▶ _Assignment_
Search the records below for the string "width" and copy each line where it turns up.

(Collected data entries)
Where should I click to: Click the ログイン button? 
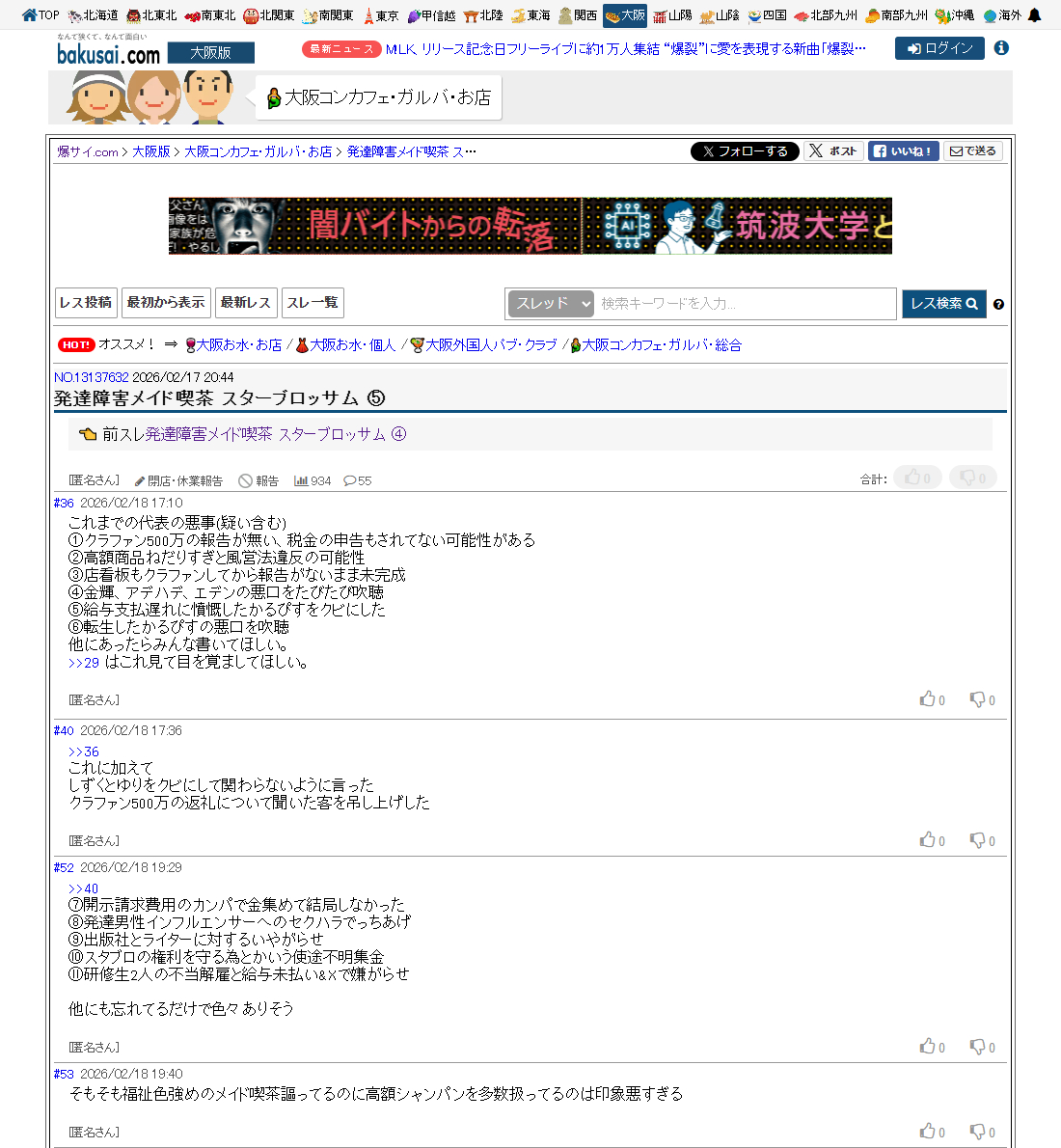point(939,48)
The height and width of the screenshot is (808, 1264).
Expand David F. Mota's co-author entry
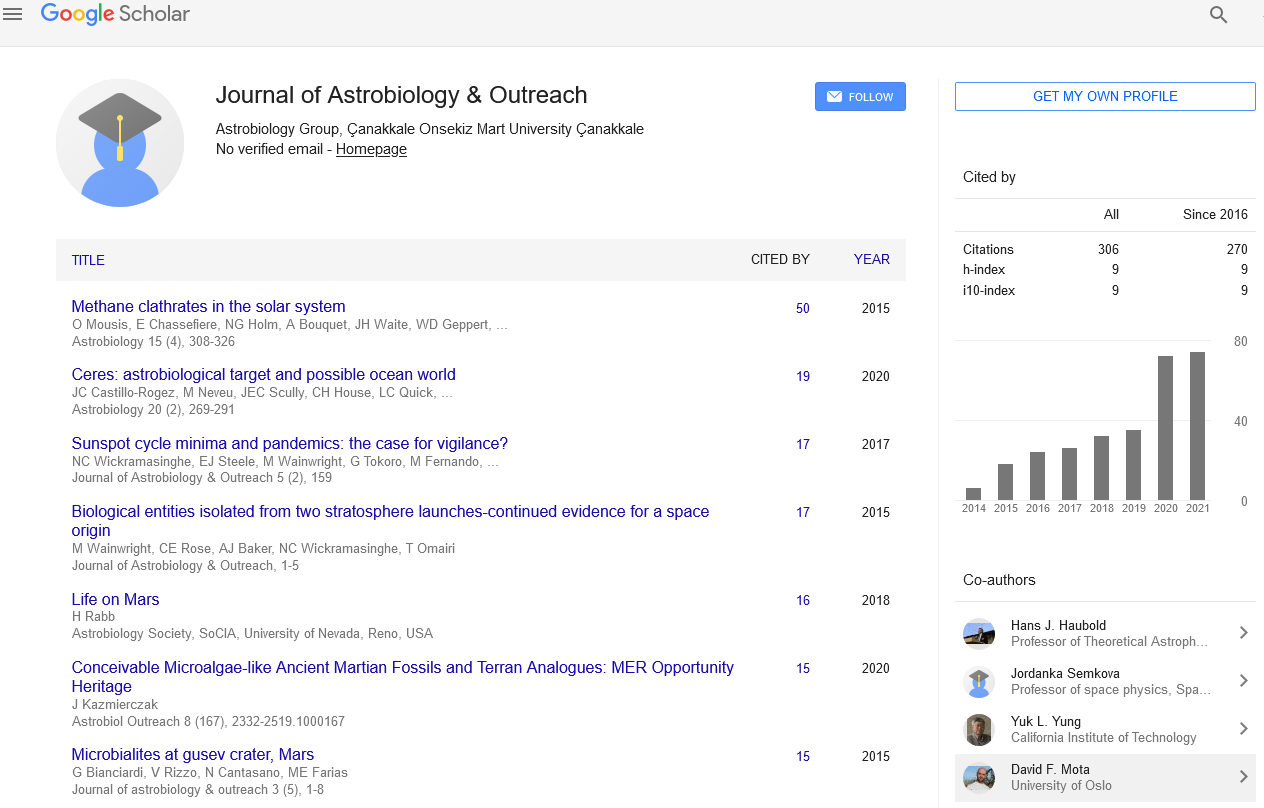point(1243,777)
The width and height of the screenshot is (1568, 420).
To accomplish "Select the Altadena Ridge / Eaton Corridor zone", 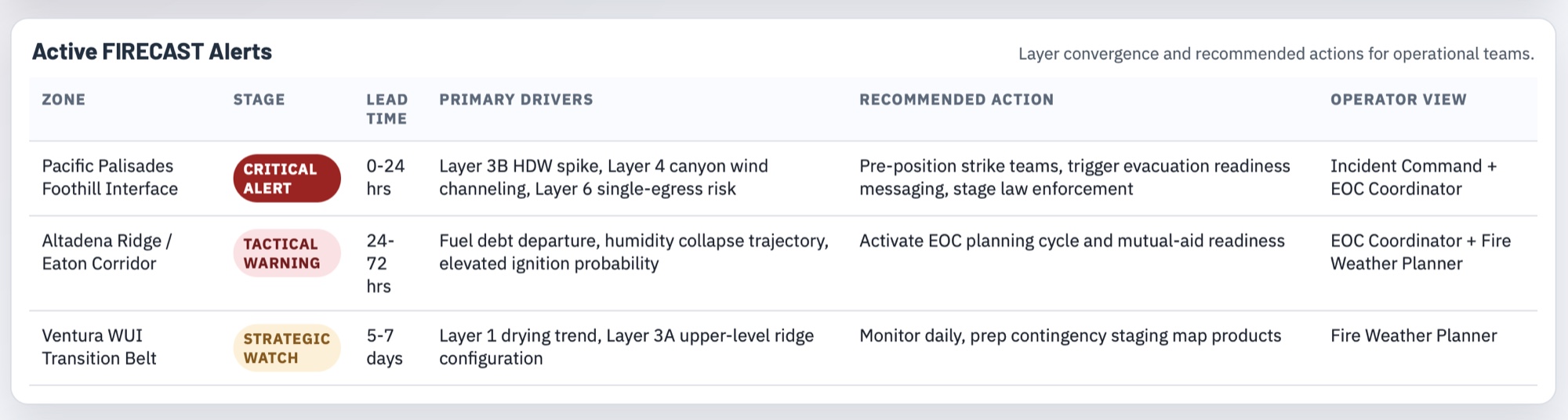I will (107, 252).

▶ _Expected output_
The height and width of the screenshot is (808, 1264).
The width and height of the screenshot is (1568, 420).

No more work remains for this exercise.